My eighth grade writing class inspired me to write the book when class members complained about the way the media was treating the superintendent's widow. So I had the basic idea for my story- how a small town reacts when it is under siege from the media. I drew upon a lifetime of living in small towns and 22 years as a newspaper reporter and editor to write the novel. It was a mild regional success.
The next year I took a shot at something I had always wanted to write- a mystery horror story. Devil's Messenger told the story of a teenage date rape victim who communicates with her murdered father through instant messenger. I thought the book was far superior to Small Town News, so naturally, it flopped, and for the next several years, I stuck to non-fiction.

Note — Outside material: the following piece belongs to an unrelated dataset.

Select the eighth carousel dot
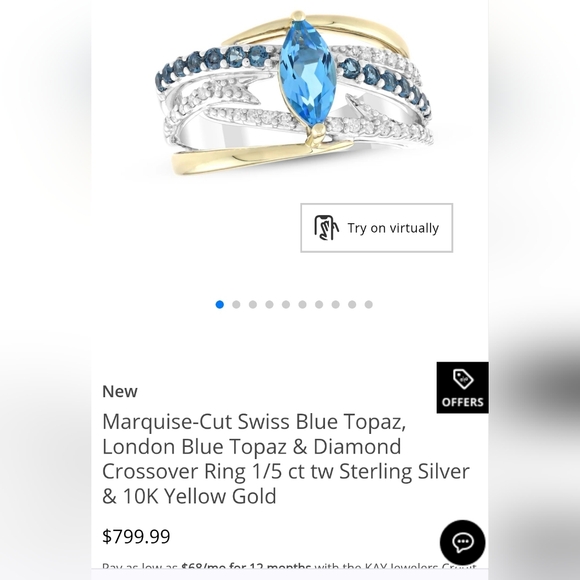The height and width of the screenshot is (580, 580). [x=335, y=304]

It was one line, actually three words, that finally made me want to get back to fiction and oddly enough, it was not the line that serves as the headline for this post.
I wanted to write something about the problems facing those of us who are in the trenches of everyday public education in the United States. I have been in contact with teachers all over this country, had done a considerable amount of reading, and at first, I thought I would write another non-fiction book, perhaps combining many of the education blogs I have written for Huffington Post, Daily Kos, and the Turner Report. Then one night, I was watching the Glenn Ford movie from the mid-50s, about life in a high school, The Blackboard Jungle, and I thought it was time to update the concept to the 21st Century and the three words, The Smartboard Jungle, popped into my mind and immediately that became the working title for my third novel.
The new book, however, did not have juvenile delinquency as its central theme, but the twin horrors of public education, students with weapons and a clueless bureaucracy that slowly beats the idealism out of classroom teachers.
That's when the tagline occurred to me- If the shooter doesn't get them, the system will. The title, No Child Left Alive, of course, is a play on one of the most miserable educational "reforms" ever created, No Child Left Behind.
The book emphasizes the problems teachers face during one year in a dysfunctional public high school, following the dictates of a new leader and a scheming assistant who was passed up for the main job after the death of the head administrator.
From there, I weaved stories of bureaucratic inefficiency and brilliant ideas designed to keep up with government dictates or to game the system, but which do nothing to improve education.
Teachers in any public school system in the United States should be able to recognize themselves or their colleagues in No Child Left Alive.
Hopefully, they wil be able to survive the system and will never have to face a shooter.
Thanks for reading. No Child Left Alive can be found at this link: http://www.amazon.com/No-Child-Left-A...
The book is available for free download through Tuesday, October 9. After that, it will be available for $2.99.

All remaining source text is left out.